- Data provided -

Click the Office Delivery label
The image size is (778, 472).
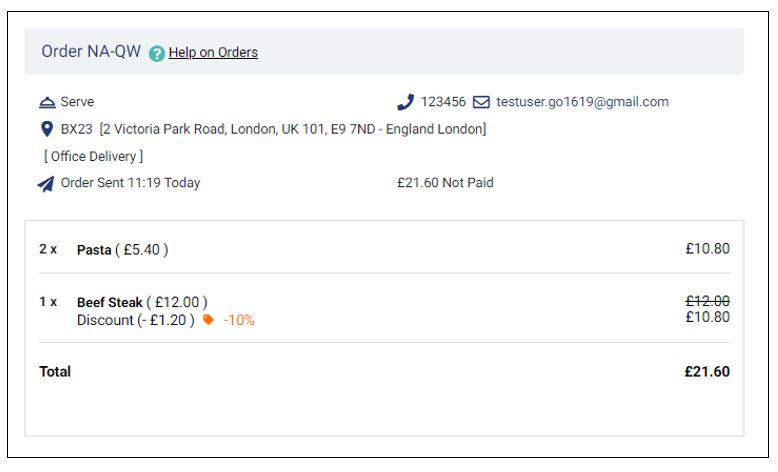pos(93,156)
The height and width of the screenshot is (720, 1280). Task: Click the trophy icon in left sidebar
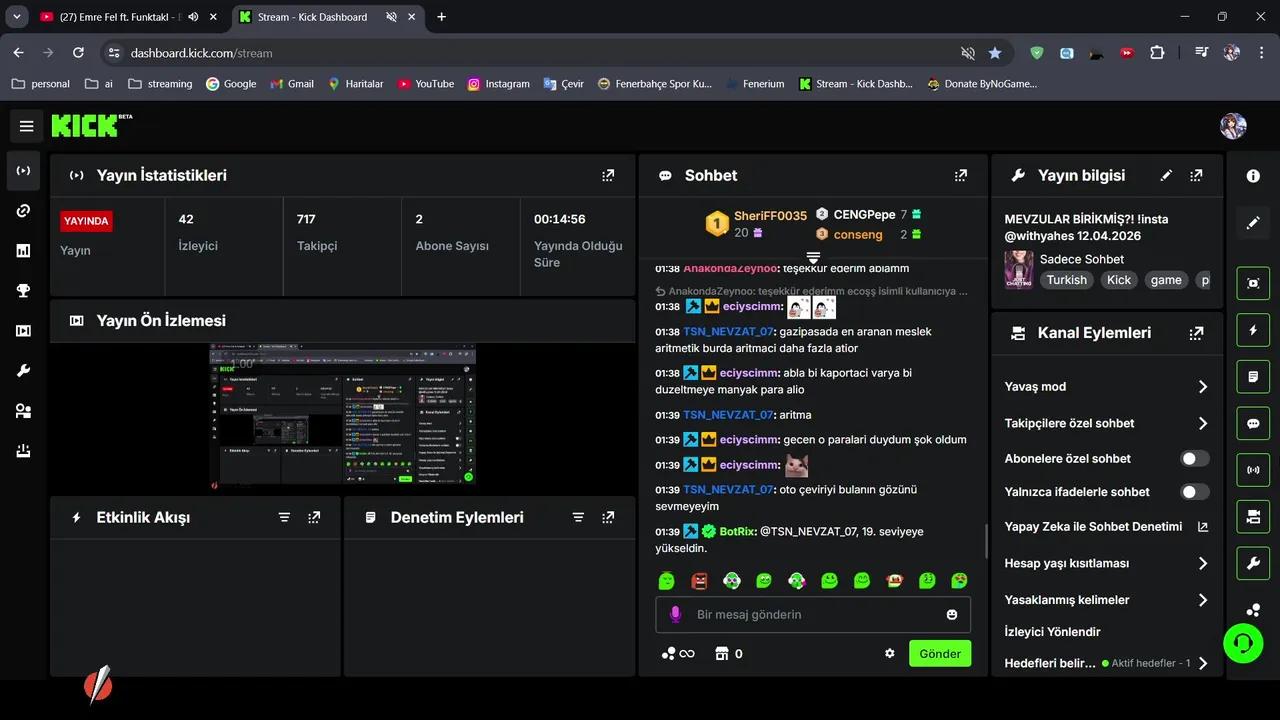24,291
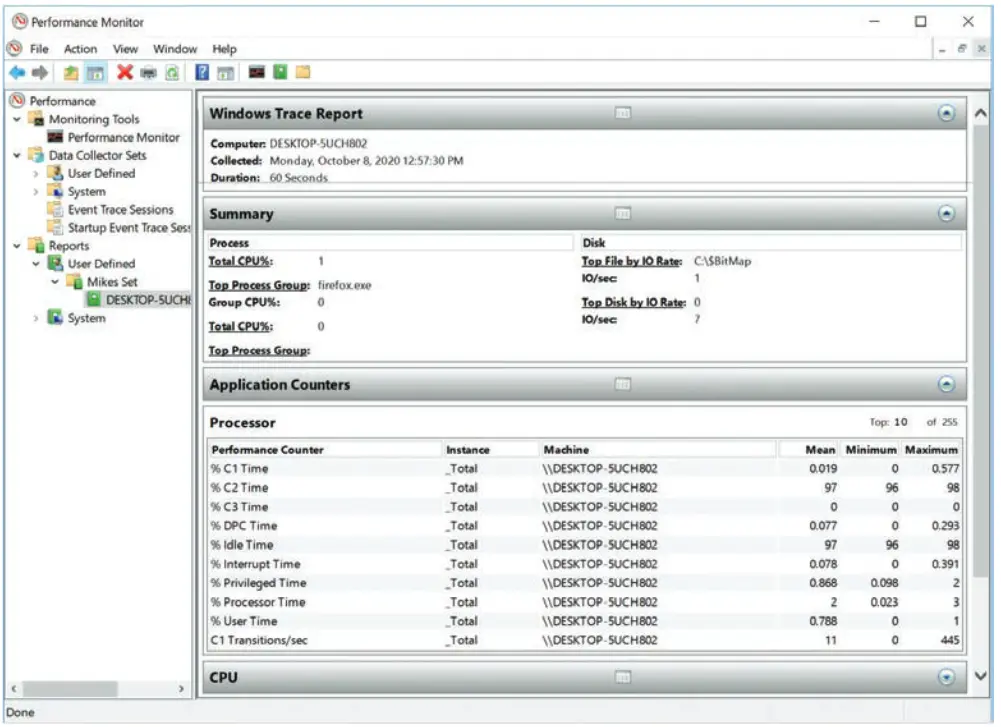Click Top File by IO Rate link
The height and width of the screenshot is (727, 1001).
[631, 261]
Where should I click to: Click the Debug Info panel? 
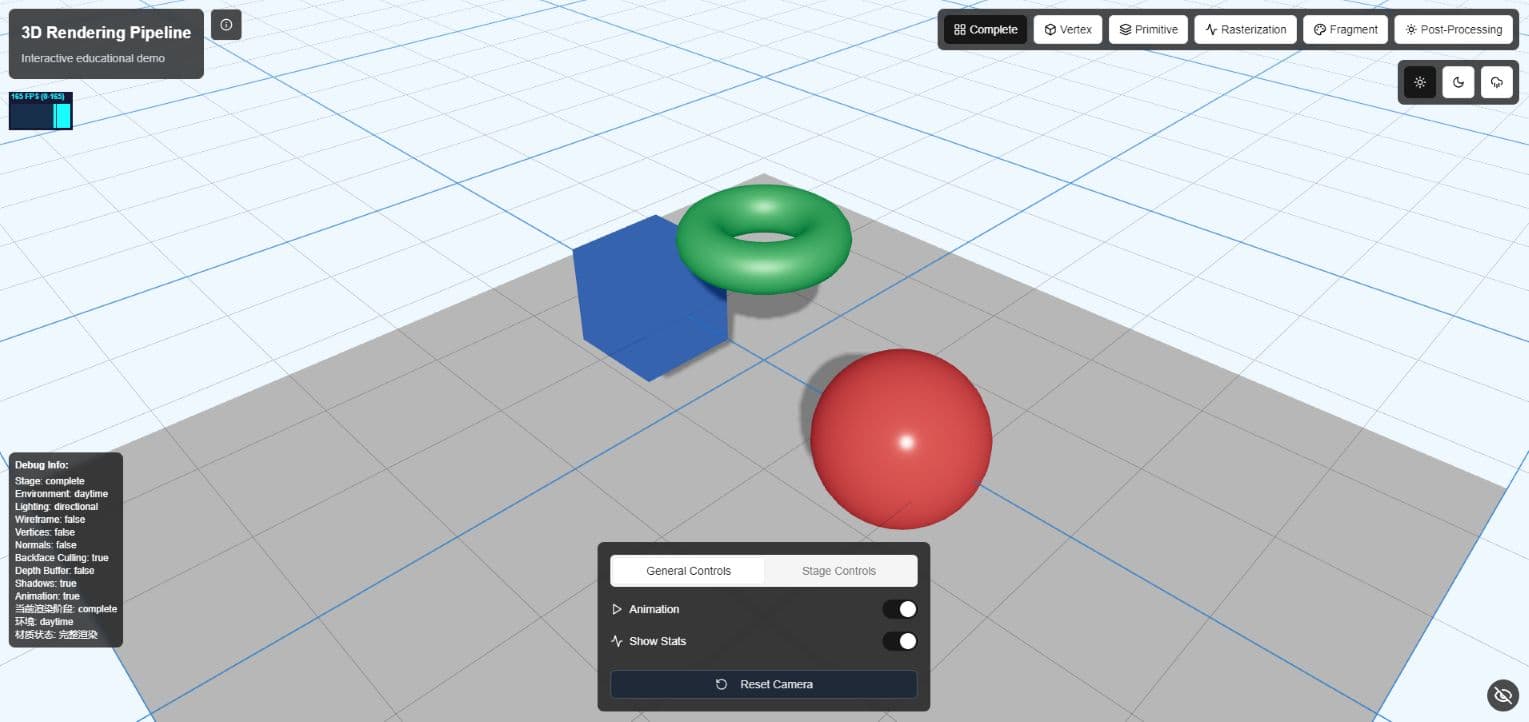pos(65,550)
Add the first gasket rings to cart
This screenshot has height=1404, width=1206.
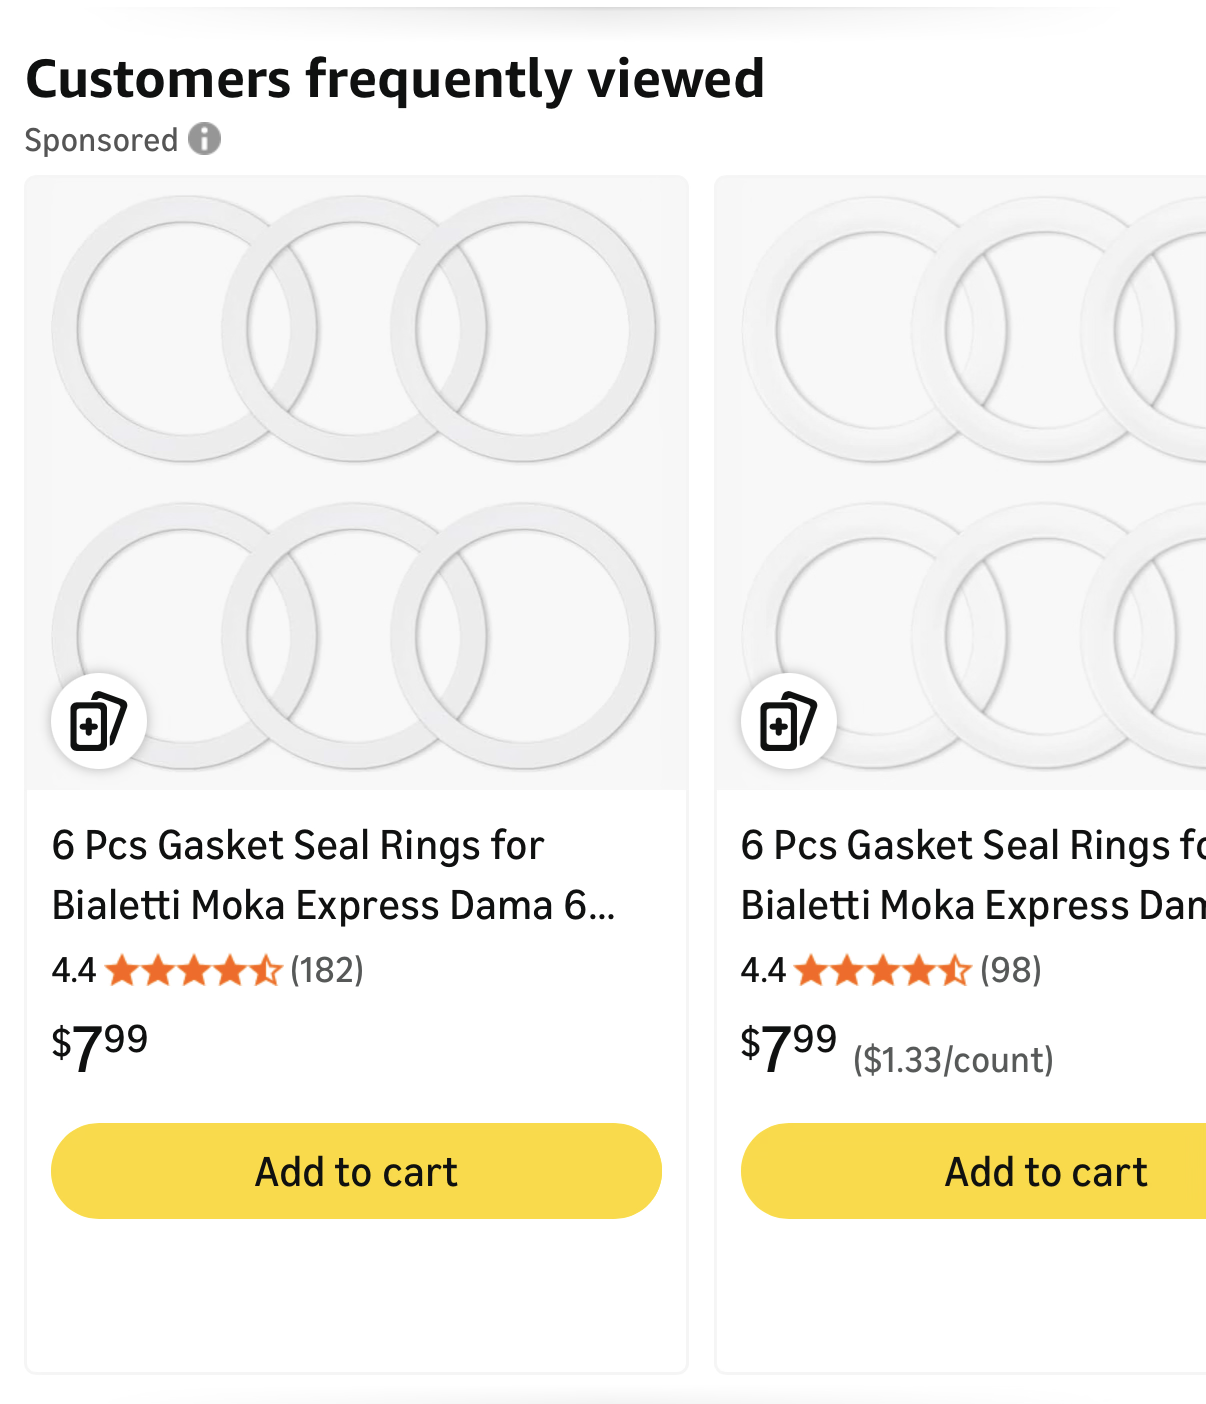pyautogui.click(x=356, y=1171)
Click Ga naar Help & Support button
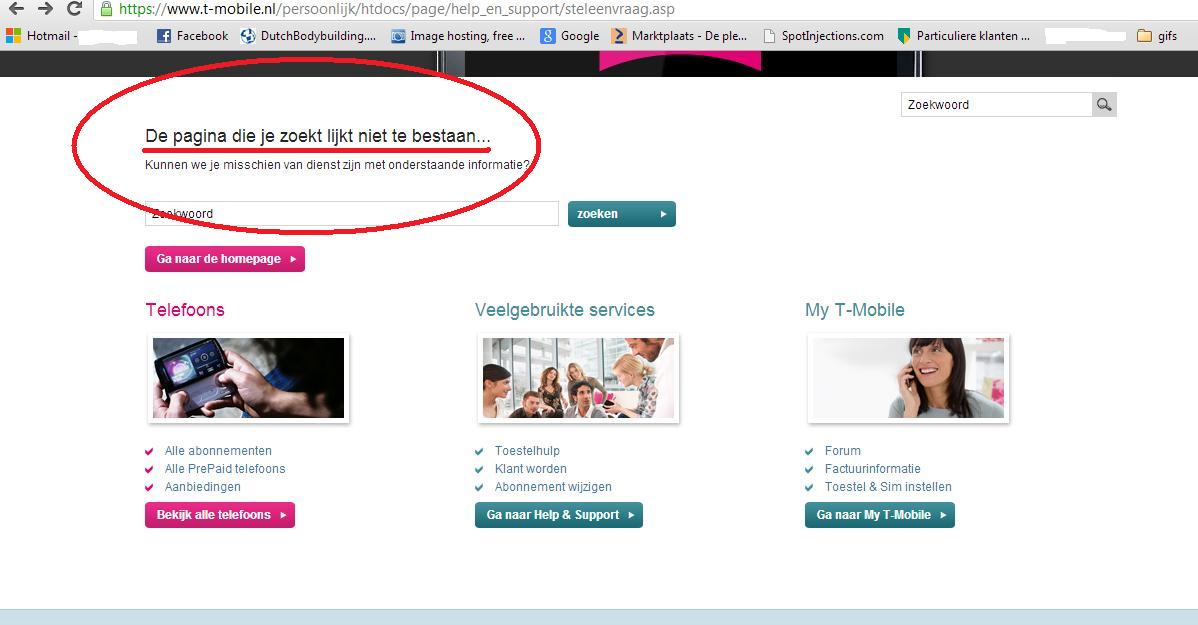 (558, 515)
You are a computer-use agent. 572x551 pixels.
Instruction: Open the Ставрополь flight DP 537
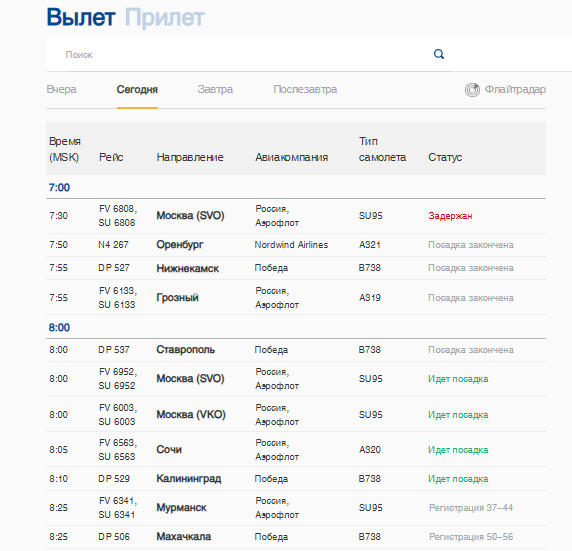[x=296, y=350]
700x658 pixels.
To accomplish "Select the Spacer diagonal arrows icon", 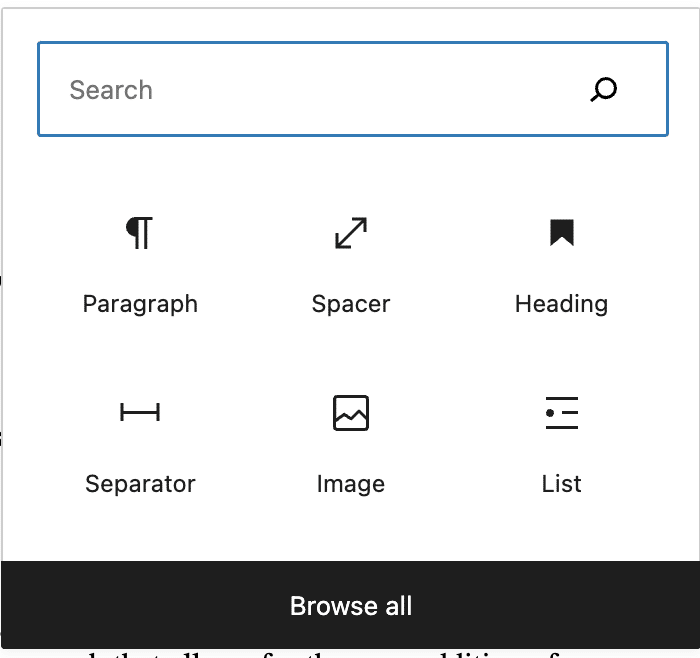I will [x=351, y=233].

- Task details -
Turn everything from the start of the entries down to the line containing "[x=296, y=350]", that line included, into a JSON list of strings with one string per line and no blank lines. Leave the pictures out.

- Response to the exercise -
[
  "Click the Office Delivery label",
  "The image size is (778, 472).",
  "pos(93,156)",
  "The height and width of the screenshot is (720, 1280). Task: Click the trophy icon in left sidebar",
  "24,291",
  "Click Top File by IO Rate link",
  "The height and width of the screenshot is (727, 1001).",
  "[631, 261]",
  "Where should I click to: Click the Debug Info panel? ",
  "pos(65,550)",
  "Add the first gasket rings to cart",
  "This screenshot has height=1404, width=1206.",
  "pyautogui.click(x=356, y=1171)",
  "Click Ga naar Help & Support button",
  " (558, 515)",
  "You are a computer-use agent. 572x551 pixels.",
  "Instruction: Open the Ставрополь flight DP 537",
  "[x=296, y=350]"
]